Der Kreml setzt indessen weiterhin auf „Normalisierung“ – auch im Kontext des nationalen Wahlkalenders 2003/2004. Der Normalisierungsprozess soll in Wahlzeiten öffentlich den Rückzug Russlands aus Tschetschenien dokumentieren, denn die sich hinziehende Antiterroroperation ist in Russland nicht mehr populär. Vor fünf Jahren hatte der damalige Ministerpräsident Putin den zweiten Krieg als kurze Antiterrormaßnahme begonnen, im Frühjahr 2000 wurde er mit großer Mehrheit zum Präsidenten gewählt.

Aber die „Normalisierung“ hat nicht nur keine zivile Normalität vor Ort geschaffen, die Situation ist inzwischen noch schlechter als am Ende des ersten Krieges 1996/97, der immerhin zu einem Waffenstillstand und zur international anerkannten Wahl Maschadows geführt hatte. Die russische Regierung kann den Krieg militärisch nicht gewinnen, ein asymmetrischer Konflikt droht, in eine Sackgasse zu geraten, in der weder die wirkliche Integration Tschetscheniens in Russland noch die Unabhängigkeit möglich erscheinen.

Ursachen

Für die Verdüsterung der Friedensperspektive in Tschetschenien gibt es unterschiedliche, sich verstärkende Ursachen: die sich verschlechternde Lage in Tschetschenien selbst, die innenpolitische Situation in Russland und das nachlassende internationale Interesse des Westens an diesem Konflikt seit dem 11. September 2001.

In Tschetschenien hat der zweite Krieg die Bedingungen für einen Frieden erheblich erschwert. Seit 1999 ist die Zivilbevölkerung, die unmenschlichem Leid, Mord, Folter und Vertreibung ausgesetzt war und ist, deutlich geschrumpft.

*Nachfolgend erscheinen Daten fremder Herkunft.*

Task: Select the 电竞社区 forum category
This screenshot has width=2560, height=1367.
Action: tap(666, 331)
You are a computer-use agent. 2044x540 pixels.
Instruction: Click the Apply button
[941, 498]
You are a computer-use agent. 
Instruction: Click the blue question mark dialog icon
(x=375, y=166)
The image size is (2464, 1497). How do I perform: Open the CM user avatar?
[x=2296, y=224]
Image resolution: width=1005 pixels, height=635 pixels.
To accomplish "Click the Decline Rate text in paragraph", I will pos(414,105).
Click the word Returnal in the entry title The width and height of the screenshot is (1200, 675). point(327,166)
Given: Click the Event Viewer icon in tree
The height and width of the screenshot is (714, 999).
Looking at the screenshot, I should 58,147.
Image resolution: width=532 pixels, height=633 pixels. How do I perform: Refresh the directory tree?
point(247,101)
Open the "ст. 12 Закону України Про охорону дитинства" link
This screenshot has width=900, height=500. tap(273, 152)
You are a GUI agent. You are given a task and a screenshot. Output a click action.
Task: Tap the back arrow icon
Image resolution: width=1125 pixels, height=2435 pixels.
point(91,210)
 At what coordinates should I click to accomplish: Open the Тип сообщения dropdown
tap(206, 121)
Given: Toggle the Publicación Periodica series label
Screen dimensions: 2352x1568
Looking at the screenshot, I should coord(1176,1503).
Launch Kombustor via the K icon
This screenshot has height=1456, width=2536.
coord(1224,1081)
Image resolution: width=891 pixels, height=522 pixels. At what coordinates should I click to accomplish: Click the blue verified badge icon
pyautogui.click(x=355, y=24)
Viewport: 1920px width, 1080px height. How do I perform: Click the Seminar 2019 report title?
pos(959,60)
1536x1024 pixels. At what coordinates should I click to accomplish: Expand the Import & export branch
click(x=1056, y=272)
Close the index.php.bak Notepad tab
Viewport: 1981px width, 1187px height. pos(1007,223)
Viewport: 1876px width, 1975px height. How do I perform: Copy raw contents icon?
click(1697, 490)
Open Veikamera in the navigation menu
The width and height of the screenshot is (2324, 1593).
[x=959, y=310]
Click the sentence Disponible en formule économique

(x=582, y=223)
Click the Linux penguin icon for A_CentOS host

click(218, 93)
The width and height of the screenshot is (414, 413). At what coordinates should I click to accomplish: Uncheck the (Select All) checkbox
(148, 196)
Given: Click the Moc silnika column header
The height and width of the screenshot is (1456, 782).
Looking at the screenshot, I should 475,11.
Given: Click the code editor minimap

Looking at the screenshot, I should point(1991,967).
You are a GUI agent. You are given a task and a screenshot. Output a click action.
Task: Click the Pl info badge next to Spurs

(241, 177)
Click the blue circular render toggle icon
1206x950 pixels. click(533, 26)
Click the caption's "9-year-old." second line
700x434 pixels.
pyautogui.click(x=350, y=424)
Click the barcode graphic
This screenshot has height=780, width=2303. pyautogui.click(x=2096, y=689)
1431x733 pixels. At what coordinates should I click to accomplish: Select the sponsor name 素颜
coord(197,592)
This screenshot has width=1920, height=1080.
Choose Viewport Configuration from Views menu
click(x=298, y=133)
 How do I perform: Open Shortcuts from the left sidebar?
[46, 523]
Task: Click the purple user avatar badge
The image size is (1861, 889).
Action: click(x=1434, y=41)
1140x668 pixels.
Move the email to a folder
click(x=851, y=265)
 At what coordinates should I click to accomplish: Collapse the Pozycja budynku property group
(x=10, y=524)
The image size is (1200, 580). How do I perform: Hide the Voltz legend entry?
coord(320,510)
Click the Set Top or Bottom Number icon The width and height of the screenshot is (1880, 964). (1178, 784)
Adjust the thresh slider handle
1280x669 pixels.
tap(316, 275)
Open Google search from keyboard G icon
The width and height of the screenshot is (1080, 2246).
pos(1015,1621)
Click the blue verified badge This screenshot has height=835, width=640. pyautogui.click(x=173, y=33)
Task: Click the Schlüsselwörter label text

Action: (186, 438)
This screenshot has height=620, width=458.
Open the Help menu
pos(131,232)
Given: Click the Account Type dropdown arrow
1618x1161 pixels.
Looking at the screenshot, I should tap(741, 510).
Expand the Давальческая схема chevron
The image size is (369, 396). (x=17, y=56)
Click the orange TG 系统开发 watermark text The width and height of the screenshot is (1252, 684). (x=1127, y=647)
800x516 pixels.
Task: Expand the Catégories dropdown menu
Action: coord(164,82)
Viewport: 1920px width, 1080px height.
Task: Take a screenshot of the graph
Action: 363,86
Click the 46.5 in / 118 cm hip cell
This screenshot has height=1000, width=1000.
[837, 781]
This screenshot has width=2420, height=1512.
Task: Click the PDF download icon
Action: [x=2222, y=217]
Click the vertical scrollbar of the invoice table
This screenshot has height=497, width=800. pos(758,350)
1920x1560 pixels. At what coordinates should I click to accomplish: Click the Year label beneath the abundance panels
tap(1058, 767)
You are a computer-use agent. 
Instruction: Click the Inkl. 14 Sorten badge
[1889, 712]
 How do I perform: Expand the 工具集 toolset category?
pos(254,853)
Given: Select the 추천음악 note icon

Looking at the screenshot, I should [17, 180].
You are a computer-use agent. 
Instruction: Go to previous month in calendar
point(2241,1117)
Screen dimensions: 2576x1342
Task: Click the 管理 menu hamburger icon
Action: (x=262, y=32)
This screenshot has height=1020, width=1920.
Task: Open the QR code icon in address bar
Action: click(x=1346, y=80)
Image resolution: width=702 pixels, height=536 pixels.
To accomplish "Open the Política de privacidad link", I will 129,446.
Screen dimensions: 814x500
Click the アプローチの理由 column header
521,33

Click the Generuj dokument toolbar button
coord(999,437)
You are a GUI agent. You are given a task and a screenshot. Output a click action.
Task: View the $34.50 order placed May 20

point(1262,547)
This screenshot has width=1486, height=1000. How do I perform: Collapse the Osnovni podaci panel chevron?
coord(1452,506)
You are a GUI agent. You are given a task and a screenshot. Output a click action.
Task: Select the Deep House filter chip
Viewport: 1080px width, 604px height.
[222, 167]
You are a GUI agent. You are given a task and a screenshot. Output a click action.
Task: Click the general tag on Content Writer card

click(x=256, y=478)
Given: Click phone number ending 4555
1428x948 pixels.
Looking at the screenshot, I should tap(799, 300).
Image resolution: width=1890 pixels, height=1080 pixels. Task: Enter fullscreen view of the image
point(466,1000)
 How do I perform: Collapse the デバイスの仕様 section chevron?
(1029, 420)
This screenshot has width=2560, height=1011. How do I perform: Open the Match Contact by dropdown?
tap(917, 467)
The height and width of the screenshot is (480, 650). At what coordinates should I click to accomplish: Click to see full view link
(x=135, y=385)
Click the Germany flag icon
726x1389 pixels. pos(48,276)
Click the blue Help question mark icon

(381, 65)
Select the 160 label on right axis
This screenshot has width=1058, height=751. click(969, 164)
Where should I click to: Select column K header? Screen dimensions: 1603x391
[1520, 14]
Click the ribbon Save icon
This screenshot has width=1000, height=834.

Die Zahlen über zivile Todesopfer – obgleich schwer verifizierbar – scheinen denen im ersten Krieg zu entsprechen, die sich zwischen 35 000 Opfern nach offiziellen russischen Quellen und 100000 Opfern nach unabhängigen Quellen bewegen.2 Russische Militär- und Antiterrormaßnahmen, die „Säuberung“ von Dörfern, haben die Zivilbevölkerung an den Rand der Erschöpfung gebracht und einen Nährboden für die nächste Terroristengeneration geschaffen. Gleichzeitig ist die tschetschenische Gesellschaft stärker zersplittert als je zuvor; islamischer Fundamentalismus und Dschihad-Ideologie, noch vor wenigen Jahren marginal, haben an Einfluss gewonnen.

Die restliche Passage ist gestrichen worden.